Daha İyisini Başaracağız!
Alışılageldiği üzere milli bayramlarda ve her 10 Kasımda Büyük Önderin dehasından, mucizesinden, büyüklüğünden bahsedip minnetle özlediğimizi söyler, sonra da mevcut vaziyeti birbirimize şikâyet ederiz. Gidişattan sorumlu idareleri Atatürk ilke ve devrimlerine uymadıkları konusunda suçlarız. Çoğu zaman idareciler bile ülkenin yönetiminde kendilerinin olduğunu unutup bu eleştirilere katılarak komik durumlara düşerler. Ertesi gün her şeyi unuturuz. Sahibinin sesi medyanın önümüze servis ettiği günlük siyasetin çarpıtmalarıyla başka gündemlere yöneliriz.
Son zamanlarda bu kısırdöngü iyice hızlandı. Neredeyse her gün “bu kadar da olmaz” denilen gündemlerle sarsılıyoruz. “Ne olacak bu memleketin hali” diyoruz.

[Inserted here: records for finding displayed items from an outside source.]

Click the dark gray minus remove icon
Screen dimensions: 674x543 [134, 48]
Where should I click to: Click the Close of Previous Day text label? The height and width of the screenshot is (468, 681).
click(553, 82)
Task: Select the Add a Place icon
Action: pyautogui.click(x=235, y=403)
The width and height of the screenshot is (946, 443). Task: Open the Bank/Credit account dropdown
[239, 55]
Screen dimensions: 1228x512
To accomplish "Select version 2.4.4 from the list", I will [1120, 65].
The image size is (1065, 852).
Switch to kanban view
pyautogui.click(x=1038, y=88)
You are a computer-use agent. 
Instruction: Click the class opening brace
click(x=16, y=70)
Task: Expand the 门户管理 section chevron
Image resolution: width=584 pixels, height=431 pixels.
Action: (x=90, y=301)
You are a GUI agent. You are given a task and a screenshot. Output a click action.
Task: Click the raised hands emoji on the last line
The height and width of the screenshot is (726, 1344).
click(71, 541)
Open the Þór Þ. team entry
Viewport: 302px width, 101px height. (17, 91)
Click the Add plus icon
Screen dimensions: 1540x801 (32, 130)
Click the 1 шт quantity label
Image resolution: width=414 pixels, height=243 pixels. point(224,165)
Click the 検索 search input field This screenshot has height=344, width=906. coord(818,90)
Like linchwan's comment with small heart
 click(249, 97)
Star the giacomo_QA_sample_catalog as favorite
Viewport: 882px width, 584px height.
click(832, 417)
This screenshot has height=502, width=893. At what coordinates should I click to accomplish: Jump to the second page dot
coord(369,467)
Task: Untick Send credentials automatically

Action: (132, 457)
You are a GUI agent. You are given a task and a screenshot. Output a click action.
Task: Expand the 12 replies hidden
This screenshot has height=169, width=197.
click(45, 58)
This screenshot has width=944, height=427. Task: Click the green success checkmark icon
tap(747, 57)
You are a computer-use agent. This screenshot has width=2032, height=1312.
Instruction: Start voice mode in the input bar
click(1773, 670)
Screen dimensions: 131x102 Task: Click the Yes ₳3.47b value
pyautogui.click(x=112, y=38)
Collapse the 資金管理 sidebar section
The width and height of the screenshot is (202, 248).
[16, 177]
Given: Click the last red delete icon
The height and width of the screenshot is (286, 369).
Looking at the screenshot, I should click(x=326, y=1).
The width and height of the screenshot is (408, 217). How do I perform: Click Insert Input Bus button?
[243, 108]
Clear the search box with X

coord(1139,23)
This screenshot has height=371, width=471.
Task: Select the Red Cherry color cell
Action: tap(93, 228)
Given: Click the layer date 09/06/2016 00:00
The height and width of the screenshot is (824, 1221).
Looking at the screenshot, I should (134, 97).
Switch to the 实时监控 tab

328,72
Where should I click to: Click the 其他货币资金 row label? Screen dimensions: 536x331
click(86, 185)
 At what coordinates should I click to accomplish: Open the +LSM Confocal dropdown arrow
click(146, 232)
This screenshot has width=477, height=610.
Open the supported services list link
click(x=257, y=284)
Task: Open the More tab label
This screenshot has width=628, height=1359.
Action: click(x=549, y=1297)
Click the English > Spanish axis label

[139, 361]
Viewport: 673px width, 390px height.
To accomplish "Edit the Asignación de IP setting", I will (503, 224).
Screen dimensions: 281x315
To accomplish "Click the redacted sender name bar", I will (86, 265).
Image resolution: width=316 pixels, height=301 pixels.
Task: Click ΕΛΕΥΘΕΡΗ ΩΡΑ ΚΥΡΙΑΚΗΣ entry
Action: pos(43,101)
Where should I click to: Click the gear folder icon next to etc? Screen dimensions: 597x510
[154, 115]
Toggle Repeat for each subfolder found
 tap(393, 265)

Hâlbuki konu her ne olursa olsun, yaklaşık 85 yıl öncesinden bir erken uyarı sistemimiz varmış. Başımıza neler gelebileceği konusunda uyarılar ve neler yapılması gerektiği ile ilgili çözümler, üstelik her türlü imkansızlığa rağmen başarılı uygulama örnekleriyle birlikte bütün açıklığı ile önümüze sunulmuş. Artık utanç verici düzeye ulaşan sorunlarımızın çözümüne yönelik şablonlar, sanki bugün ihtiyacımız olacağı bilinircesine o zamandan hazırlanmış. Karanlıkta önümüzü aydınlatacak binlerce meşale misali; kütüphaneler dolusu bilgi ve belge Aydınlık Türkiye için kullanılmak üzere bizi bekliyor.
Peki, nasıl oluyor da meşaleler elimizde olmasına rağmen doğru yola yönelemiyor ve karanlığa sürükleniyoruz?
Biz hep şikayet edip, birbirimizi suçluyoruz. Sürekli yaşananları ve gelinen noktayı teferruatıyla anlatıyoruz. Ama artık malumun defalarca ilanına gerek yok. Zaten herkes her şeyi detayları ile gayet iyi biliyor. Ama ne yazık ki bazılarımız işine geldiği gibi davranıyor. Fırsatını bulan bertaraf olmamak için yandaş olmayı tercih ediyor. Milli ve manevi ahlaki değerler, hak ve adalet güçlünün elinde oyuncak haline geliyor. Sonuç olarak; “ülkenin ele geçirilmesinden” bile “daha elim” ve “daha vahim” durumlar ortaya çıkıyor. “Memleketin dâhilinde”, “şahsî menfaatleri” için güçlülerin emellerini taparcasına yerine getirebilmek için “gaflet ve dalâlet ve hatta hıyanet içinde bulunanlar” giderek artıyor ve güçleniyor.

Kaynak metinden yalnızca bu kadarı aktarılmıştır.